Well … must be time for coffee. I usually wouldn’t indulge after 3pm, but I’ve mixed Decaf with the real deal which removes the possibility of waking at 3am. It’s unexpectedly good too. I didn’t know decaf could taste good; I assumed it would be like sex with an extra thick condom.
Not so. So I’ve got Caffe L’Affare Decaf mixed with Hummingbird Coffee. The Hummingbird is fair trade organic and named ‘OOMPH!’. Having fair-trade anything makes me feel quite virtuous.

Ooh it’s cold already. I have a blanket wrapped around me kuia style.

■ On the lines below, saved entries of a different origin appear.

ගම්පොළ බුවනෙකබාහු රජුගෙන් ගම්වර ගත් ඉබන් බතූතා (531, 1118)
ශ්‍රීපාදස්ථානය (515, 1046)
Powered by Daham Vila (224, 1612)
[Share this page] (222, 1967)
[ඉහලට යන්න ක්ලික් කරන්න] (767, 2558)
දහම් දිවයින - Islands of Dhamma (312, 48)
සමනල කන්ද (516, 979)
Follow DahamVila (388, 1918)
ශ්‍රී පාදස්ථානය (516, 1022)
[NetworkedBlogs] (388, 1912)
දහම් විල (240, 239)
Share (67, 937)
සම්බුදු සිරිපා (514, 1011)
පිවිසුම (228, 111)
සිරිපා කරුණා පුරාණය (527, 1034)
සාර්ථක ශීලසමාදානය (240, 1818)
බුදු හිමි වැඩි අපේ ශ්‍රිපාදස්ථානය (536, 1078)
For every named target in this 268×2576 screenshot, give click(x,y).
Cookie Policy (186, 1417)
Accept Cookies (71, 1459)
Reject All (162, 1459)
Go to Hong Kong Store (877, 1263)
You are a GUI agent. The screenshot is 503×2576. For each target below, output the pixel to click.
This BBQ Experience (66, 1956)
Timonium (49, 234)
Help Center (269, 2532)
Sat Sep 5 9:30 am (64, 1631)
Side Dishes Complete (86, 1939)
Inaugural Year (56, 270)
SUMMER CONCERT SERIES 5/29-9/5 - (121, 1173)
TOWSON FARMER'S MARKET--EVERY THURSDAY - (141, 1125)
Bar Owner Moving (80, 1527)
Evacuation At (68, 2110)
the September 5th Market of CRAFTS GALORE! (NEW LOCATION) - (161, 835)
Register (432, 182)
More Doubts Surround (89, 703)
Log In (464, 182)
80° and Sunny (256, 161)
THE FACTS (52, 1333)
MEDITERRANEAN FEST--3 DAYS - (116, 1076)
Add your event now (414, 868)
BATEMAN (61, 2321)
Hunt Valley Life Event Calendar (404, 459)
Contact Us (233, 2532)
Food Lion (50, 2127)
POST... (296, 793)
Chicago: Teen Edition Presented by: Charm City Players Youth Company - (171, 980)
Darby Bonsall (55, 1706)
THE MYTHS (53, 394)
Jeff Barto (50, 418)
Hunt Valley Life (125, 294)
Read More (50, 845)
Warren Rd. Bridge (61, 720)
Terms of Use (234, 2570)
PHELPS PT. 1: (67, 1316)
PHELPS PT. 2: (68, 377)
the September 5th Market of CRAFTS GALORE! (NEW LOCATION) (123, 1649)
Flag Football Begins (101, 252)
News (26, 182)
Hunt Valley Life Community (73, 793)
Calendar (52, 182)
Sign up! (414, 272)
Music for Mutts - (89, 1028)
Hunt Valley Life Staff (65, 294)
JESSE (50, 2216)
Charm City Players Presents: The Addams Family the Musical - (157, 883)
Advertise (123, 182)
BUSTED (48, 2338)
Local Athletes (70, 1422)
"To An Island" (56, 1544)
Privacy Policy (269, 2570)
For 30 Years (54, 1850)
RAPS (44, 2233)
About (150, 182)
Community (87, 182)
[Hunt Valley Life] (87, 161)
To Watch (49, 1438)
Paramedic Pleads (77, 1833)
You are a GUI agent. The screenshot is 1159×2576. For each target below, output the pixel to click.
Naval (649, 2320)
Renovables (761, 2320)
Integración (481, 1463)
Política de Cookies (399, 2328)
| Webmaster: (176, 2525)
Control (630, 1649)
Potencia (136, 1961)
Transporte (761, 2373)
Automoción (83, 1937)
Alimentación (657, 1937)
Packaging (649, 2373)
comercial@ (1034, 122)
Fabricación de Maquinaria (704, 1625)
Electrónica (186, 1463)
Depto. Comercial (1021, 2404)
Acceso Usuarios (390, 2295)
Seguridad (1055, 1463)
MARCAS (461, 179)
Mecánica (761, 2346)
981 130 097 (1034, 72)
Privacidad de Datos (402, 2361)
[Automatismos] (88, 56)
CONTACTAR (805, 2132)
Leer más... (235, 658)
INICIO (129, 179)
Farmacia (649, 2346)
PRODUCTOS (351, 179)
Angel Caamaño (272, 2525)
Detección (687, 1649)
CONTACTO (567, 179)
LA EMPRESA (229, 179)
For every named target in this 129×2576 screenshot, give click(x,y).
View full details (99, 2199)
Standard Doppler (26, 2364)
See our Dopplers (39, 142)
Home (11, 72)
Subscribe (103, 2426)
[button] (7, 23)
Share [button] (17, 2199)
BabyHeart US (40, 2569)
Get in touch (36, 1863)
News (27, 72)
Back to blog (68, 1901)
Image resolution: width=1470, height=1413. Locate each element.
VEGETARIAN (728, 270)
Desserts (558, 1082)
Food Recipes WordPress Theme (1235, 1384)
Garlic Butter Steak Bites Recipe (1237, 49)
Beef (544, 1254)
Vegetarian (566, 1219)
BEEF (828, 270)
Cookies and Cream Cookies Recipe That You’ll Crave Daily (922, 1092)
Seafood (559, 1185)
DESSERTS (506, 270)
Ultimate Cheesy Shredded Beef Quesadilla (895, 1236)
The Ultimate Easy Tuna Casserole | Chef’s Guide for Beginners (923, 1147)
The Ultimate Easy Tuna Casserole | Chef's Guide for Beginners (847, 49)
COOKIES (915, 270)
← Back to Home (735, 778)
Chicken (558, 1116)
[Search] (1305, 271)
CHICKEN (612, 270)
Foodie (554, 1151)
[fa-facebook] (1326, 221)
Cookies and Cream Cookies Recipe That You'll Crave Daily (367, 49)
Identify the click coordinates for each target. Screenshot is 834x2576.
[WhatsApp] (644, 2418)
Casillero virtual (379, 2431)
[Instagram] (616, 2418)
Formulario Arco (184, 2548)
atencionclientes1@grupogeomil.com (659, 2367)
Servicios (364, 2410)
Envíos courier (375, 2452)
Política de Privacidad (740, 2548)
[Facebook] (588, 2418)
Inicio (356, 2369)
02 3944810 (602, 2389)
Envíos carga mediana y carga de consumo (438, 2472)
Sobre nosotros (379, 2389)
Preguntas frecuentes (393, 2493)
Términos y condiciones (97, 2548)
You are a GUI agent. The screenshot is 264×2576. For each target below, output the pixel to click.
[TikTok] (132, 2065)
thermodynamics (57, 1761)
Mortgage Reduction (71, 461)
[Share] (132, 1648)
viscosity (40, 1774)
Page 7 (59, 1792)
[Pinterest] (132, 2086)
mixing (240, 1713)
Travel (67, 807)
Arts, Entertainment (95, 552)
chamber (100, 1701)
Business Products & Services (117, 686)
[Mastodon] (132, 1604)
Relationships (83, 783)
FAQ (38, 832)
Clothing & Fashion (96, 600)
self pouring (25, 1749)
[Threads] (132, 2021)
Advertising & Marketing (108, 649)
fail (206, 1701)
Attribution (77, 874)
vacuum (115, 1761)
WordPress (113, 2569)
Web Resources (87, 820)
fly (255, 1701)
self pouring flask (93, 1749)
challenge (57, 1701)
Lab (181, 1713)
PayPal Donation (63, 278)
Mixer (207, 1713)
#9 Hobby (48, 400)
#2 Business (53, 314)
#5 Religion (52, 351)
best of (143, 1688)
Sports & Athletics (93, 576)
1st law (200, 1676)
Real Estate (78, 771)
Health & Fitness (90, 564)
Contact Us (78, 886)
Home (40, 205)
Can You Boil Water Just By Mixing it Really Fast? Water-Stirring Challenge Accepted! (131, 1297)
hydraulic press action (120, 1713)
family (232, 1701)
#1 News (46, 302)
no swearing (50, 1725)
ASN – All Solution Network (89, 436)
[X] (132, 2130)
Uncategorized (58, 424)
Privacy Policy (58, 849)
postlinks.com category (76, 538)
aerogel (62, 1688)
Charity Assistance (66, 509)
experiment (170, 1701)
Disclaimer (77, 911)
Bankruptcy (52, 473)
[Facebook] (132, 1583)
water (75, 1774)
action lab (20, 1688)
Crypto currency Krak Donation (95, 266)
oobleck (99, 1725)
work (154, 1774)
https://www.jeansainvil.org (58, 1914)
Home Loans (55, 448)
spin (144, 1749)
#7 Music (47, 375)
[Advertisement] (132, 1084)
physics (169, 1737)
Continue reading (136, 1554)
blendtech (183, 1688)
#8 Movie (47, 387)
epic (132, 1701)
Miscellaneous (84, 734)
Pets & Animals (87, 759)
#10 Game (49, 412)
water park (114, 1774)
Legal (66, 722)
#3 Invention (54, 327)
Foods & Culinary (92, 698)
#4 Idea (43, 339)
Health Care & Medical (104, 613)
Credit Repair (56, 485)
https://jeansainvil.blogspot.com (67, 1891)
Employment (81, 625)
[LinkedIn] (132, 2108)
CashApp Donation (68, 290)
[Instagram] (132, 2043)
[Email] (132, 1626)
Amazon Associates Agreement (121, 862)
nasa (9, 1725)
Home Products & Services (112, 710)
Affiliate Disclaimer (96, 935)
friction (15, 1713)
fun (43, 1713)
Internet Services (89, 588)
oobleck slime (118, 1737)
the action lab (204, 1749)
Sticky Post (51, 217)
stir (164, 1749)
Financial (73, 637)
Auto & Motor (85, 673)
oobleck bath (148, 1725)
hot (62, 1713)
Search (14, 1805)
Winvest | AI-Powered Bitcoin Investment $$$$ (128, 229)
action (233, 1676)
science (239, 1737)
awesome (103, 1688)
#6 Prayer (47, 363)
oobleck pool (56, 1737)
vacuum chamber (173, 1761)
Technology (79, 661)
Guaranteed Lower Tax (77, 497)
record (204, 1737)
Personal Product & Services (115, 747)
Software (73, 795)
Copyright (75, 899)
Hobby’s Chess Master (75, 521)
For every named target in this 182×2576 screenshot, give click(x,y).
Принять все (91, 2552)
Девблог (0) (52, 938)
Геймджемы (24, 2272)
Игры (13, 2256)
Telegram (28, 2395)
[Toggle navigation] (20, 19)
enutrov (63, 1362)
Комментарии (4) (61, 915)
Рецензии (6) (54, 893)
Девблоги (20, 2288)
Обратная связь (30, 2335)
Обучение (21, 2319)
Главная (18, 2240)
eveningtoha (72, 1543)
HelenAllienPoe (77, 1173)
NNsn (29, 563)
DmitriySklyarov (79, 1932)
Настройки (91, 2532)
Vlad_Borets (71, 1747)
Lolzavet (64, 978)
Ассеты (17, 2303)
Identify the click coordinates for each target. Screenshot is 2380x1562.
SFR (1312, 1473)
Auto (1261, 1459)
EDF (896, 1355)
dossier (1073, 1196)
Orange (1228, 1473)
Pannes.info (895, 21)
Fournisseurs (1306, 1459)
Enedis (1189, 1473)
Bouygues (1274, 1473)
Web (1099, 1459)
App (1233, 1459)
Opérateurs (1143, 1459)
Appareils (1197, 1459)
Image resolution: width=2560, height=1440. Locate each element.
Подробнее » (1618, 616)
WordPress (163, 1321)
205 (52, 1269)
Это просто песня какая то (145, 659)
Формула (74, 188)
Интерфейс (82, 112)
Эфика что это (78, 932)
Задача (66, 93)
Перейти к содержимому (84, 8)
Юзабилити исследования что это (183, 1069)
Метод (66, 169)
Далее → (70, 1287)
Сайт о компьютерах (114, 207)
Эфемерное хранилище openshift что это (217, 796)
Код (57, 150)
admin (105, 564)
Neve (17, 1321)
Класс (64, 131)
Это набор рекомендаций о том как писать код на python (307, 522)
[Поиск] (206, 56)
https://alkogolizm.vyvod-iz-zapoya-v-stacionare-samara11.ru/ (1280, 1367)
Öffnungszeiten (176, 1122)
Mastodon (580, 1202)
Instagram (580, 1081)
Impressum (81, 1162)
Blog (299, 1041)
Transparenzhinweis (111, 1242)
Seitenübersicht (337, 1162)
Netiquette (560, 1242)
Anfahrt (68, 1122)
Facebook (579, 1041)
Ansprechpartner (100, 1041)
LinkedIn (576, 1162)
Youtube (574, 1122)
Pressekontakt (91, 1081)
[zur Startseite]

Andrew’s popping over tonight, cool, maybe he should get burger fuel on the way, only I can’t ring out to tell him unless I walk up the road onto the highest part of the ridge. Drat. Technology ay?




I’m sure there are a million other things I haven’t mentioned, but one simply can’t reduce real life into a little sausage. That reminds me: vegetarian sausages. Why or why not? Grizelda (who visited yesterday and gave me gifts!) said she and her man think ‘what’s the point?’ and one of Matita’s flatmates said there are too  many additives in them. I like the taste, but I also like meat sauasages (you can get really good pork ones from Freedom Farms).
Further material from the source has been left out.